Russian planes that operate close to airspaces of northern European countries pose a threat to civil aviation.
A civil plane, en route from Denmark to Poland, almost collided with a Russian spyplane minutes after departure, Swedish authorities said on Friday.
The Russian aircraft was flying with the transponder turned off; the Swedish Air Force scrambled its JAS-39 Gripen jets to intercept and escort the “intruder”, that they identified as an intelligence gathering type (most probably an Il-20 Coot).
According to Flightradar24.com, the flight involved in the near-miss was SK1755, a Canadair CRJ-200 (registration OY-RJK) from Cimber Airlines departed from Copenhagen, with destination Poznan.
Based on the analysis of the ADS-B data they collected, the dangerous close encounter occurred about halfway between Ystad, Sweden and Sassnitz, Germany, between 11:21 CET and 11:25 CET.
Here’s how the incident developed:
11:18: SK1755 got permission to climb to 25,000 feet
11:21: SK1755 urged to stop the climb at 21,000 feet due military traffic between 23,000 and 25,000 feet.
11:23 SK1755 advised to turn right to avoid military traffic.
11:24 SK1755 reached 21,000 feet and stopped climbing.
11:24 SK1755 passed just behind the military plane and then allowed to continue the climb.
At this link you can see the Sk1755 turn to the right to avoid the collision and stop climbing to 21,000 feet. Obviously, you can’t see the Russian plane, as it was flying, in international airspace, with the transponder turned off, hence invisible to civilian radars.
Image credit: Flightradar24.com
The near collision comes in a period of intense Russian Air Force activity in the Baltics; a surge in missions that are flown without FPL (Flight Plan) nor transponders (sometimes to probe local air defenses readiness) that may pose a threat to civilian traffic in the region.
On Mar. 3, SAS flight SK 681, a Boeing 737 with 132 people on board from Copenhagen to Rome almost collided with an Il-20 Coot, about 50 miles to the southwest of Malmö, Sweden. Thanks to the good visibility, the SAS pilot could avoid the Russian SIGINT (Signal Intelligence) aircraft:the two planes passed 90 meters apart.

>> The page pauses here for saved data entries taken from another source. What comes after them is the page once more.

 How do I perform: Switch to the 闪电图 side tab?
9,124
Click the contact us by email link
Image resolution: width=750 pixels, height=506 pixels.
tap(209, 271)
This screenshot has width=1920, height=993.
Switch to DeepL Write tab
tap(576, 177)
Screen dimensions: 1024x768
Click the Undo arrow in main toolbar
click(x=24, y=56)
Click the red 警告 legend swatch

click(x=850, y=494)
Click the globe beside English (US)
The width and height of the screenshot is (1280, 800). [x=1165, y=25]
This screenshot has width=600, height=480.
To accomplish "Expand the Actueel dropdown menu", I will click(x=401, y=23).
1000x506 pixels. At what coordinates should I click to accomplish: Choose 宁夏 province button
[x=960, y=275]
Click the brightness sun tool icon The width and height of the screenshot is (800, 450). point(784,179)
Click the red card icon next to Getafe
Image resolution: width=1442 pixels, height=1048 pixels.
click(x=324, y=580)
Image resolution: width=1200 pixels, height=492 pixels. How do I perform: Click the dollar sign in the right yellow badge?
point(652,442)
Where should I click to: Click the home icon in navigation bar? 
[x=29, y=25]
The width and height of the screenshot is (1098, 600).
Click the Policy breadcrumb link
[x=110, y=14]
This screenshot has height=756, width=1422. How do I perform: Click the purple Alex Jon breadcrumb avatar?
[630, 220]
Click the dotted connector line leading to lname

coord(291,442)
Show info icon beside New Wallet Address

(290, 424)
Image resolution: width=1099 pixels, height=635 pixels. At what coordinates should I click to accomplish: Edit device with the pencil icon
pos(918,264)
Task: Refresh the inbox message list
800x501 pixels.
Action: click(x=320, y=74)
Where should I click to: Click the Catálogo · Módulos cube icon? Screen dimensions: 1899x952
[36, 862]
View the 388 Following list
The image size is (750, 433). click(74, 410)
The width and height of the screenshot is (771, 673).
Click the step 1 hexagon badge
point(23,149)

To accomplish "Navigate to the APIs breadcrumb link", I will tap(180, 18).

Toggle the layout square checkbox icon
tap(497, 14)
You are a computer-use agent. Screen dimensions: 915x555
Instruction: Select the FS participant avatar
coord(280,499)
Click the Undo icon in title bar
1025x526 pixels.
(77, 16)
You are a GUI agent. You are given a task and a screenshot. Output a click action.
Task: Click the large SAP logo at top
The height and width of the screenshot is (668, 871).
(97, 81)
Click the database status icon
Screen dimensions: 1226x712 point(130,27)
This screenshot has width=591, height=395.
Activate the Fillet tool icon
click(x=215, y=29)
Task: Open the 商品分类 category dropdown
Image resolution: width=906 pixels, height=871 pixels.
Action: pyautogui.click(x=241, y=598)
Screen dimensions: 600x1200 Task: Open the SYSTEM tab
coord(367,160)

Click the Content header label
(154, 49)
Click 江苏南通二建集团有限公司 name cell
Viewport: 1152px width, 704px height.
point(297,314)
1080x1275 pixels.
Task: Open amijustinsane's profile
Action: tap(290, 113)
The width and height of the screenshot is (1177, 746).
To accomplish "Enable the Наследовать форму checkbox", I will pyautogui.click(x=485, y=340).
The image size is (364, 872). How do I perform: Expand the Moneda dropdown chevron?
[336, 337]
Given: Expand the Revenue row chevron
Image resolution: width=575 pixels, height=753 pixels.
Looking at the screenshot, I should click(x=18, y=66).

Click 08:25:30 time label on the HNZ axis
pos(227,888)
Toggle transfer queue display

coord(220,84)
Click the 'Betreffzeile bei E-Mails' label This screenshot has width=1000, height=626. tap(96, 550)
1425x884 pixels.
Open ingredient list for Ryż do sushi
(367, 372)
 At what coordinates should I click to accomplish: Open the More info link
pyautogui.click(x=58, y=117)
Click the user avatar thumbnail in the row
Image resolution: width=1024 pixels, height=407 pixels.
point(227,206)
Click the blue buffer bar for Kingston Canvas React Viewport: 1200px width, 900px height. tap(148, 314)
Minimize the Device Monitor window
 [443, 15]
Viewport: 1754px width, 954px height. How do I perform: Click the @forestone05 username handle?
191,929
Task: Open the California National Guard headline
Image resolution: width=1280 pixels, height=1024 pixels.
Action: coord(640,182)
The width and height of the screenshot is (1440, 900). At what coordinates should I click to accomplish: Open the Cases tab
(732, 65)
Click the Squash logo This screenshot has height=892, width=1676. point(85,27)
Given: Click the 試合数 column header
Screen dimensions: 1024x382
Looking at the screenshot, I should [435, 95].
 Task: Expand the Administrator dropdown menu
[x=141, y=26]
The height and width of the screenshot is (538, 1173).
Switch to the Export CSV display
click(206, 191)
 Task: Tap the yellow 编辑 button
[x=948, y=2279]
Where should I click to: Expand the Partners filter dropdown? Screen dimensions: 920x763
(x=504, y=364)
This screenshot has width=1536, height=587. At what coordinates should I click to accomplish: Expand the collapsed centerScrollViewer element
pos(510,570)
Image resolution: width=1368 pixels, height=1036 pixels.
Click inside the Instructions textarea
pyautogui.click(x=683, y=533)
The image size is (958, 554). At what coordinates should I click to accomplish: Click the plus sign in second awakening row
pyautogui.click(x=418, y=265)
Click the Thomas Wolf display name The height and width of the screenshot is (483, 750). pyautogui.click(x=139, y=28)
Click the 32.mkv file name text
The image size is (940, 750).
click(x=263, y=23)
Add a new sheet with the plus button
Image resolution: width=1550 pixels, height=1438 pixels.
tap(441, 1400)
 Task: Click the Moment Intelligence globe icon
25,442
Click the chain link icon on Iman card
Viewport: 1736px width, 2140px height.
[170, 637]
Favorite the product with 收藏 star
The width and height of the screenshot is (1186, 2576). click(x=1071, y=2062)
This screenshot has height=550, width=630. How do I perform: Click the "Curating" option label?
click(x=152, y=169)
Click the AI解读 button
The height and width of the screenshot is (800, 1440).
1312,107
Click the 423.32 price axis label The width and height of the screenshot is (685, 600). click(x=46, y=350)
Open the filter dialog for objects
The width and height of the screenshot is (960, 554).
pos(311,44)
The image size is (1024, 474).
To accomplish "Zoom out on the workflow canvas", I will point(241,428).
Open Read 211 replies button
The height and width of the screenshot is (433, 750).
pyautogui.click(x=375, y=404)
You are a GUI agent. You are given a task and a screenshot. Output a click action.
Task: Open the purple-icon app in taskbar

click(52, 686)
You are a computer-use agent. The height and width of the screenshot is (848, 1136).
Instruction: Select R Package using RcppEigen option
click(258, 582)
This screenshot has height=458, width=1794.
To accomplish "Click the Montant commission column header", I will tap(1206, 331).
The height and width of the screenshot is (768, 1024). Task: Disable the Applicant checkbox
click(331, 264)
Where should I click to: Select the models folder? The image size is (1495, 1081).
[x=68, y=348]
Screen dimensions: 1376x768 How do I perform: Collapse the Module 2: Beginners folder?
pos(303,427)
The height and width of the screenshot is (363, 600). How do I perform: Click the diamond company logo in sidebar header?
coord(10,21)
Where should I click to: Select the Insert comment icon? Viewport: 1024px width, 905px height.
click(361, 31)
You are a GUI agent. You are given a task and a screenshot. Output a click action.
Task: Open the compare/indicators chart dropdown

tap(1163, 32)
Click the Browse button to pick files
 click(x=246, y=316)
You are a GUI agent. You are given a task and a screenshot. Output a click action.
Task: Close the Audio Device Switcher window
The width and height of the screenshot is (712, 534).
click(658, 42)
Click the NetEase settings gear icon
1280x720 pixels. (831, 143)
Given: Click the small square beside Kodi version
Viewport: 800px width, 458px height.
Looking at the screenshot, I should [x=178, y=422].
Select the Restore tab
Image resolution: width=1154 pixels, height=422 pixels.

Russian Air Force bombers, including Tu-95s, Tu-22s, Su-34s escorted by MiG-31s and Su-27s, as well as Il-20s regularly fly in the Scandinavian region causing alert scrambles by NATO planes providing QRA (Quick Reaction Alert) for the Baltic Air Policing mission.
Top image credit: French Air Force
Could you post a flight of those F-16 from the flightradar24?
Of course you cannot since they also had their transponders off. Another storm in a teacup, bash the Russians.
Flightradar24 (The last time I checked) only shows Mode S or ADSB traffic, it does not show any aircraft using Mode A or C transponders. This means it does not show me flying around in my ultralight, even if the local ATC can see and talk to me.
Chief of Swedish Air Force: less than 9 kilometers between Ru Sigint and civilian SAS plane
Ru ambassador in Stockholm summoned to MFA Monday. Swedish and Danish ministers of Foreign Affairs critical to Ru flights without transponders.
Does anyone know if the U.S. or other countries leave their transponders on during intelligence gathering flights? (RC-135 etc.). Just curious if the Russians are an exception to the rule – or if this is “typical” behavior by all countries.
Western airplanes are also flying with transponders off near Russia,obviously it is completely legal.
Also, civilian radar CAN see the plane well in time.
Russian sources claim that the distance was 70km between Russian and civilian airplane.If it is so, there was hardly imminent danger of collision.
Such a stupid activity fly around out there without a transponder on. Nobody cares about the trolling. In fact, the trolling is more effective if you make sure EVERYBODY knows you’re doing it.
Operating without the transponder only serves to endanger civilian air traffic – since any AWACS and ground based military radar is going to know exactly where the plane is anyways.